Charles Sellers, 98, Historian Who Upset the Postwar Consensus, Dies
Charles Sellers, a historian whose work on early-19th-century America helped overturn the postwar consensus that democracy and capitalism developed in tandem by showing that in fact they were more often at odds, died on Thursday at his home in Berkeley, Calif. He was 98.
His wife, the historian and philosopher Carolyn Merchant, confirmed the death.
The son of a Carolina farm boy turned oil executive, Dr. Sellers drew inspiration from his own family’s rise to material wealth, even as he idealized the life they — and America — had left behind and castigated the competitive, commodified capitalist lifestyle that subsumed them. “Capitalism commodifies and exploits all life, I conclude from my life and all I can learn,” he said at a conference in 1994.

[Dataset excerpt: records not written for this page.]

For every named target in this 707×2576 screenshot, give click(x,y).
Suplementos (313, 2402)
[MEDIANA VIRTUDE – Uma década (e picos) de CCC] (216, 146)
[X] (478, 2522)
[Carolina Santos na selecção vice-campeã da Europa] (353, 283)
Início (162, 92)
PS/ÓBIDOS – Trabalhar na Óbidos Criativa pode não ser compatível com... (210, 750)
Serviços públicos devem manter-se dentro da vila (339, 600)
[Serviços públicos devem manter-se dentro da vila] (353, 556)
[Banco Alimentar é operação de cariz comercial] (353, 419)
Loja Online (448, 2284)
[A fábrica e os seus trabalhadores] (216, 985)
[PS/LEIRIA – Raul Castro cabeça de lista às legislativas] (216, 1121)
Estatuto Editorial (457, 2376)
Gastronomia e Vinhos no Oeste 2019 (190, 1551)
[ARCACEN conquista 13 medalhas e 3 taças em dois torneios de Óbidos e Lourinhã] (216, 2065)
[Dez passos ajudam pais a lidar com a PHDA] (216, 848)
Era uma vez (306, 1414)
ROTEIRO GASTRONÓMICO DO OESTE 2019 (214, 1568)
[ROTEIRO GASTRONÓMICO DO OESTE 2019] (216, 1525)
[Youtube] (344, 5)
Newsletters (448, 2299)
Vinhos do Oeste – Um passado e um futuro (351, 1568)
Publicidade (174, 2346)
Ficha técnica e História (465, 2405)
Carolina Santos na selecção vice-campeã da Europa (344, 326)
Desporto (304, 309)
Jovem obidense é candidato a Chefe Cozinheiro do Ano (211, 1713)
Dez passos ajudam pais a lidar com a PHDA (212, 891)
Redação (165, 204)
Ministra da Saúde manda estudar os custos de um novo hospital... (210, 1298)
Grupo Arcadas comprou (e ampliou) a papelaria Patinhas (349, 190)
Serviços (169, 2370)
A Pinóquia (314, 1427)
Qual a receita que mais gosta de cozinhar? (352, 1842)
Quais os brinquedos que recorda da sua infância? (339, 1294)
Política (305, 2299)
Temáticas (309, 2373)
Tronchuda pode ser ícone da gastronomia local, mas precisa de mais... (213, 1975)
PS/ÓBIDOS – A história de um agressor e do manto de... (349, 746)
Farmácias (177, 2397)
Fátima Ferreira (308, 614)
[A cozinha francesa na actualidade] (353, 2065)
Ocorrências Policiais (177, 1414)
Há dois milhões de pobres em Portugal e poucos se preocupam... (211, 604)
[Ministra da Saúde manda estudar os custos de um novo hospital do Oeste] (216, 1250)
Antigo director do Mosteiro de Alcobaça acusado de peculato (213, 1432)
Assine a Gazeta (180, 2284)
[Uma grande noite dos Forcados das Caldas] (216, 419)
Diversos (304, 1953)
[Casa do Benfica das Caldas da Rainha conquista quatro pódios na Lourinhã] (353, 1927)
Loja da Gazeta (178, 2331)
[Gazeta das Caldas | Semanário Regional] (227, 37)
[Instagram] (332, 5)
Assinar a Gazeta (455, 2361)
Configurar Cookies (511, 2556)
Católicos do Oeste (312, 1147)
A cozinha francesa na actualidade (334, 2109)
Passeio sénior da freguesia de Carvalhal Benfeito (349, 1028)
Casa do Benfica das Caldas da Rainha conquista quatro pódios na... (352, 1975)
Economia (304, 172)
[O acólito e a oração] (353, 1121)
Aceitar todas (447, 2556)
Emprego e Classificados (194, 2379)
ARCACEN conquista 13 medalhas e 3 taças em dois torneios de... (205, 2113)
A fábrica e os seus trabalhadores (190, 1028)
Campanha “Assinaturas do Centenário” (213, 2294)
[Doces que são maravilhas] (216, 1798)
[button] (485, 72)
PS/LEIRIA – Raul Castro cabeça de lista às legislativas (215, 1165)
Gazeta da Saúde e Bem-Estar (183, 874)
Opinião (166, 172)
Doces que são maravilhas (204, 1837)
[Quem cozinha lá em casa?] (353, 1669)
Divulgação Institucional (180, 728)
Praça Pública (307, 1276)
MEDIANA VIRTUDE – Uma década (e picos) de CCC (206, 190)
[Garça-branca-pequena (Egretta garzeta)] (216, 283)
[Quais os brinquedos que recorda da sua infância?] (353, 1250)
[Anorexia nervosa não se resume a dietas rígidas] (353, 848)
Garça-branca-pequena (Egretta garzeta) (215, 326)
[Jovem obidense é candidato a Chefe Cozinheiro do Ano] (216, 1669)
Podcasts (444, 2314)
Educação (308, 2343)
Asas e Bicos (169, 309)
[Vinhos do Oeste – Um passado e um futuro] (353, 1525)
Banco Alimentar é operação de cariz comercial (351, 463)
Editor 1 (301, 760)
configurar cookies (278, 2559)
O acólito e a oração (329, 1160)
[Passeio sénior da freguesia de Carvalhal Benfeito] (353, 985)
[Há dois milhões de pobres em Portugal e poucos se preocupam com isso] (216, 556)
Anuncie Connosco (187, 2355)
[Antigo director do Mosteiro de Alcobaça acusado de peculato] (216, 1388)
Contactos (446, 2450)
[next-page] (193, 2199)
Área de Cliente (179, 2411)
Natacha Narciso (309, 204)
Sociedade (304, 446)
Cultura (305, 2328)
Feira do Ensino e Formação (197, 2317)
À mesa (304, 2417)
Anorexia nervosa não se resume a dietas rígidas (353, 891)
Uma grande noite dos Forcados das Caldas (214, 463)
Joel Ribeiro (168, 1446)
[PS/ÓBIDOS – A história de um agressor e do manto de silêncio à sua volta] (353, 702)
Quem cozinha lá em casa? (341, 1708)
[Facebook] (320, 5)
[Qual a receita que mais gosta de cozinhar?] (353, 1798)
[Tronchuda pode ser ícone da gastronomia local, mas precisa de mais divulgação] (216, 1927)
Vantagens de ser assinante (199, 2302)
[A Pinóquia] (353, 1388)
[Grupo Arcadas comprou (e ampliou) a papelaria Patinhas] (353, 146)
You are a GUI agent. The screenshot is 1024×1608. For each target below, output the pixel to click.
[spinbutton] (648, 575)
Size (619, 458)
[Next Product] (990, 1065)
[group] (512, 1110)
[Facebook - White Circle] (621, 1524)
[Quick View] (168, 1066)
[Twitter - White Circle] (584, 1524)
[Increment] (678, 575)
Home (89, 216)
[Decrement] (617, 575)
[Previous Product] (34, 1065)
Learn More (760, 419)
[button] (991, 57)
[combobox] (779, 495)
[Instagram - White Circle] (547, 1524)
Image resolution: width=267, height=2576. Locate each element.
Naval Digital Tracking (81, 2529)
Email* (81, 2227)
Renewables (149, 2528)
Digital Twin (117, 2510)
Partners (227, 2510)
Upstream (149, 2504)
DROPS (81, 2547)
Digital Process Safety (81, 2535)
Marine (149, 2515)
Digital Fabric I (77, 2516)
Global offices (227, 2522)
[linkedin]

Such language often got Dr. Sellers labeled a Marxist. He wasn’t one, but he was a radical, both in his writing and in his politics — especially during the 1960s at the University of California, Berkeley, where he spent most of his career.
He was best known for his book “The Market Revolution: Jacksonian America, 1815-1846,” published in 1991, in which he argued that the rapid expansion of capital and industry during that period did more than just create a new economy; it altered everything, including the way people worshiped, slept and even had sex.
Such changes, he posited, were largely unwelcome, and the passionate reaction of most Americans consolidated in the rise of Andrew Jackson, who as president took on the coastal elites, most famously in his veto of the Second Bank of the United States in 1832.
Dr. Sellers detested Jackson’s pro-slavery sentiment and Indian removal policies. But he argued that the primary object of the Jacksonians’ hatred was not Black people or Native Americans but capitalism and its benefactors. He also showed that by the end of his second term, Jackson’s movement, torn by internal contradictions and co-opted by moneyed interests, had mostly collapsed.
“He saw the Jacksonians as the last great expression of a democratic sensibility doomed to be overthrown by a capitalist bourgeois sensibility,” said Sean Wilentz, a historian at Princeton whose own book, “The Rise of American Democracy: Jefferson to Lincoln” (2005), further developed several of the themes of Dr. Sellers’s book.
The book’s impact was profound, at least within academic history. A 1994 conference in London was dedicated to it, and the concept of the market revolution has become a fixed part of the field’s firmament.